Trascrivi parola per parola il passo del testo sulla mediazione compreso tra "Il processo di" e "è stato coinvolto?", estremi inclusi.

- Testo del documento:
------
Giustizia riparativa: Mediazione

La mediazione è una pratica che mira a stabilire un dialogo tra gruppi o individui in conflitto, al fine di raggiungere la riconciliazione. I suoi punti di forza risiedono nella cooperazione delle parti, nella risoluzione dei problemi, affrontando le paure, le preoccupazioni e le esigenze di entrambi, al fine di trovare un modo per andare avanti. Questo può essere spesso definito come una forma di risoluzione dei conflitti. È difficile restringere ulteriormente la definizione di mediazione, poiché l’applicazione è definita dai partecipanti, dal tipo di conflitto e dal dialogo che deve avere luogo.

Il processo di avvio di una mediazione riparativa può essere basato in larga misura su cinque semplici domande che aprono la porta a una discussione approfondita e sfaccettata. Questi sono: 

  • Cosa è successo?
  • Chi è stato coinvolto?
  • Cosa possiamo fare per migliorarlo?
------
- Record forniti:
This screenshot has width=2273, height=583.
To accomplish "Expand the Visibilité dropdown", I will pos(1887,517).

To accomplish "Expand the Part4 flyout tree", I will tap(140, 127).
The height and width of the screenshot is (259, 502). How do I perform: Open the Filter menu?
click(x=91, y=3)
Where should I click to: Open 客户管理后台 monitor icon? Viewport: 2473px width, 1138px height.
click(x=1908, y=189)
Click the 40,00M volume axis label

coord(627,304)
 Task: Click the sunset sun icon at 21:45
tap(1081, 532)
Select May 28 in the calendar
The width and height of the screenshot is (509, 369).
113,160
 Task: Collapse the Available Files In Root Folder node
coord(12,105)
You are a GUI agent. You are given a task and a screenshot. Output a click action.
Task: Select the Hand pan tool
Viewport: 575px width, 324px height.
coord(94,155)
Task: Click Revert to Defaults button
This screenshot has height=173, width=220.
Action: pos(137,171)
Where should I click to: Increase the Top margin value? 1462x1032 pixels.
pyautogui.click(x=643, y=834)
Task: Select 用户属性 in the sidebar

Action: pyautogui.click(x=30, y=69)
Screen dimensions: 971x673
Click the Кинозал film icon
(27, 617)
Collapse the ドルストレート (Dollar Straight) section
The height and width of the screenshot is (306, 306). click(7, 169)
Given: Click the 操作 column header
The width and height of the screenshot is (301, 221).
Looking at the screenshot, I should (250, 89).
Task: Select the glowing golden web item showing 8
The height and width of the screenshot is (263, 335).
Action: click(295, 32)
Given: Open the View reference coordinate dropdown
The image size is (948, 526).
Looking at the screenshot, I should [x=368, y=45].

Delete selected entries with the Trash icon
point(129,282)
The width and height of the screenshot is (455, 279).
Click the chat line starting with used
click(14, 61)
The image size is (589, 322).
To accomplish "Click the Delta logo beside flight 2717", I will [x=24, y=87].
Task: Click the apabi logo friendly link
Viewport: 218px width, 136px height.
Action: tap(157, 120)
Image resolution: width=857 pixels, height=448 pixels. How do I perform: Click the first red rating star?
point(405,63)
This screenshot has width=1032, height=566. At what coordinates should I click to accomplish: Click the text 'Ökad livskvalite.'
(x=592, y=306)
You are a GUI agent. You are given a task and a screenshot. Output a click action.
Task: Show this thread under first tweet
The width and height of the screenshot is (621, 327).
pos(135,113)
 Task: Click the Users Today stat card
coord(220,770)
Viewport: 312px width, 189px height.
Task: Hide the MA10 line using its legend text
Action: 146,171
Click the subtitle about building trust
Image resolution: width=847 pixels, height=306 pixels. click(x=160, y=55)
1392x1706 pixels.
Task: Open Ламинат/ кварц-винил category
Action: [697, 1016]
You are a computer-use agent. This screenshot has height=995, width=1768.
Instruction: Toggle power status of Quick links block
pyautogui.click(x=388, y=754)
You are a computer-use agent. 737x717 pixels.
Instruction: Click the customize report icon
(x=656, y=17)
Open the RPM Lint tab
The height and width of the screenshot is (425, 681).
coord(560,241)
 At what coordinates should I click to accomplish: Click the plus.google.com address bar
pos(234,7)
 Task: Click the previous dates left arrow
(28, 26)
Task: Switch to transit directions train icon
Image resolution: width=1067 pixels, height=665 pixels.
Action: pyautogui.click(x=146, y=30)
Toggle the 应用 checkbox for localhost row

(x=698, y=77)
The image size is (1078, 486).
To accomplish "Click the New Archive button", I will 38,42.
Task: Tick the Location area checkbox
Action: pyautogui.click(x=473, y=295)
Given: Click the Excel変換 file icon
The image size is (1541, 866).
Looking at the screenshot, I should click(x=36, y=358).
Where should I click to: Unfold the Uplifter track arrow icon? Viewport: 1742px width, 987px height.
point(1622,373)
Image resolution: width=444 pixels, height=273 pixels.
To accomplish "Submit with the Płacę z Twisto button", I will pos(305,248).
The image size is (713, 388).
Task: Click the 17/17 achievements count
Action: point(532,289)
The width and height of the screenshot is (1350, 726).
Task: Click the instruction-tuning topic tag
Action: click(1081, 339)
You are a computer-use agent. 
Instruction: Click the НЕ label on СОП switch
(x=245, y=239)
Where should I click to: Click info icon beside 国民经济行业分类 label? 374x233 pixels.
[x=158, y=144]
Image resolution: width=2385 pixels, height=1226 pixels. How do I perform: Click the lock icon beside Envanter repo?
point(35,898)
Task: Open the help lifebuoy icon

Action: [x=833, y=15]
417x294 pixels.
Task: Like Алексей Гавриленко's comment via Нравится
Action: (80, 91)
------
- Risposta scritta:
Il processo di avvio di una mediazione riparativa può essere basato in larga misura su cinque semplici domande che aprono la porta a una discussione approfondita e sfaccettata. Questi sono: 

  • Cosa è successo?
  • Chi è stato coinvolto?